Mais l’expertise peut encore faire avancer les choses…
Justement, c’est pour cela qu’il y a régulièrement des études de faisabilité sur telle ou telle technique. Vous disposez essentiellement de trois domaines d’analyse. Il reste neuf ADN à identifier. Sur les sceaux, vous avez les analyses des écrits du corbeau. Et les analyses de certains des milliers d’appels menaçants reçus. Certains ont été enregistrés et font l’objet d’une enquête. Alors bien sûr, il faut continuer à avancer avec la science, elle peut, peut-être, nous apporter des informations intéressantes, mais qui ne doivent pas être prises isolément. C’est pourquoi je m’abstiens de communiquer uniquement sur des résultats d’experts.
Il y a les progrès de la science, mais aussi les témoignages, même 40 ans après. S’agit-il d’un travail d’enquête plus traditionnel ?
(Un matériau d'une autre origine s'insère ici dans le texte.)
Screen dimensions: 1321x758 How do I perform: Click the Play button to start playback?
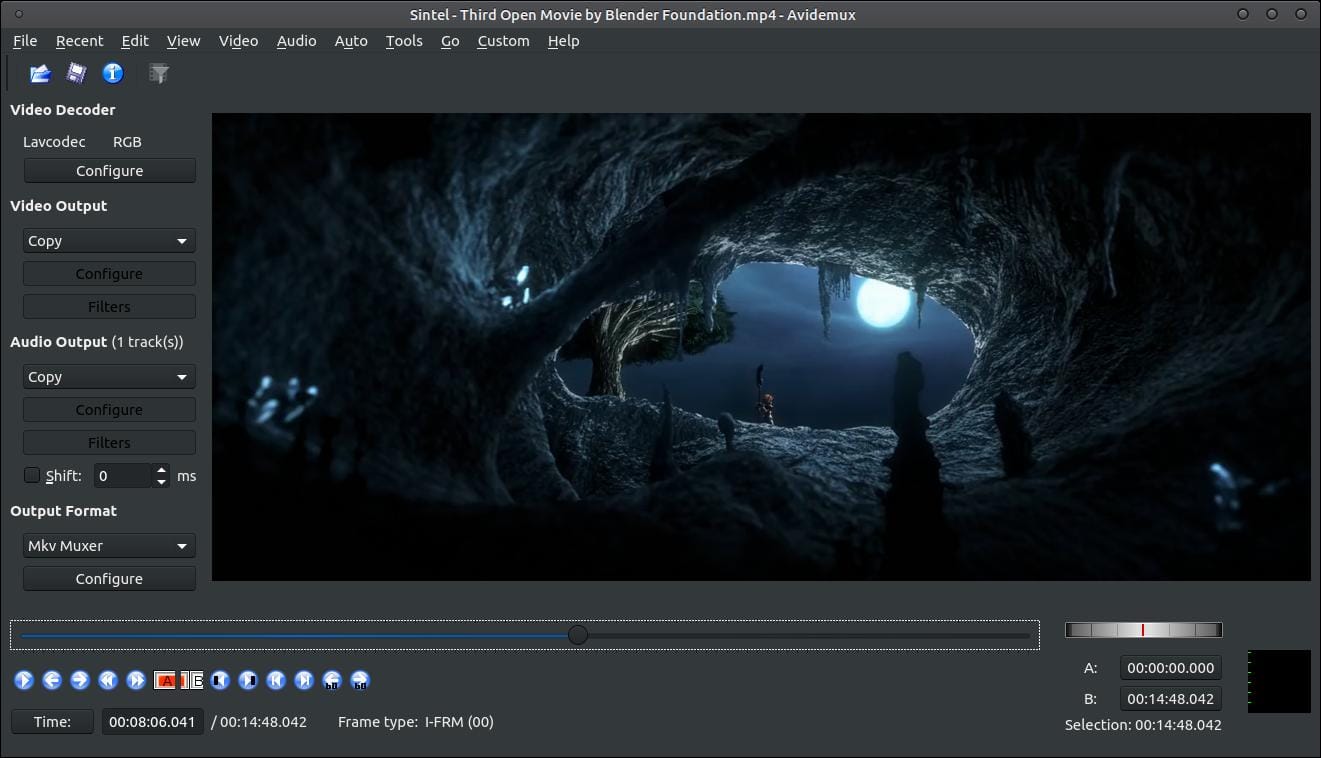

Oui, ça continue. C’est la section de recherche de Dijon qui, à la demande du magistrat, Dominique Braud, président de la chambre de l’instruction de Dijon, procède au cas par cas aux auditions, vérifications et actes d’instruction classiques. Cela continue également.
« Nous travaillons obstinément, tranquillement, avec sérénité, et nous essayons autant que possible d’être au plus près de la manifestation de la vérité. »
Philippe Astruc, procureur généralsur franceinfo
Je vais vous donner un exemple qui n’a rien à voir, mais ce sont aussi des faits extrêmement graves. L’attentat de la rue des Rosiers en 1982 a connu son dénouement judiciaire il y a quelques années. Nous avons donc le devoir d’être têtus. Il y a un enfant de quatre ans qui attend justice depuis 40 ans. Il y a deux parents qui attendent justice depuis 40 ans. Je pense que le devoir de l’institution judiciaire, dans le calme, est de continuer à travailler tant qu’il y a des choses à enquêter.
Avez-vous rencontré les parents de Grégory Villemin ?
Oui, j’ai récemment rencontré M. et Mme Villemin avec leurs avocats. Je le fais habituellement autant que possible dans les affaires pénales car, bien sûr, il y a les procès-verbaux, le matériel judiciaire sur lequel on travaille. Mais il y a aussi, dans toute affaire pénale, une dimension humaine. Je crois qu’il est important que les victimes puissent savoir qui travaille sur le dossier qui est le dossier de leur vie. C’est important. Et avoir ce contact humain entre un procureur général et les victimes, pour moi, c’est essentiel. Cela me permet aussi peut-être de ressentir quelles attentes ils ont aujourd’hui de l’institution judiciaire. C’est aussi un élément important pour moi.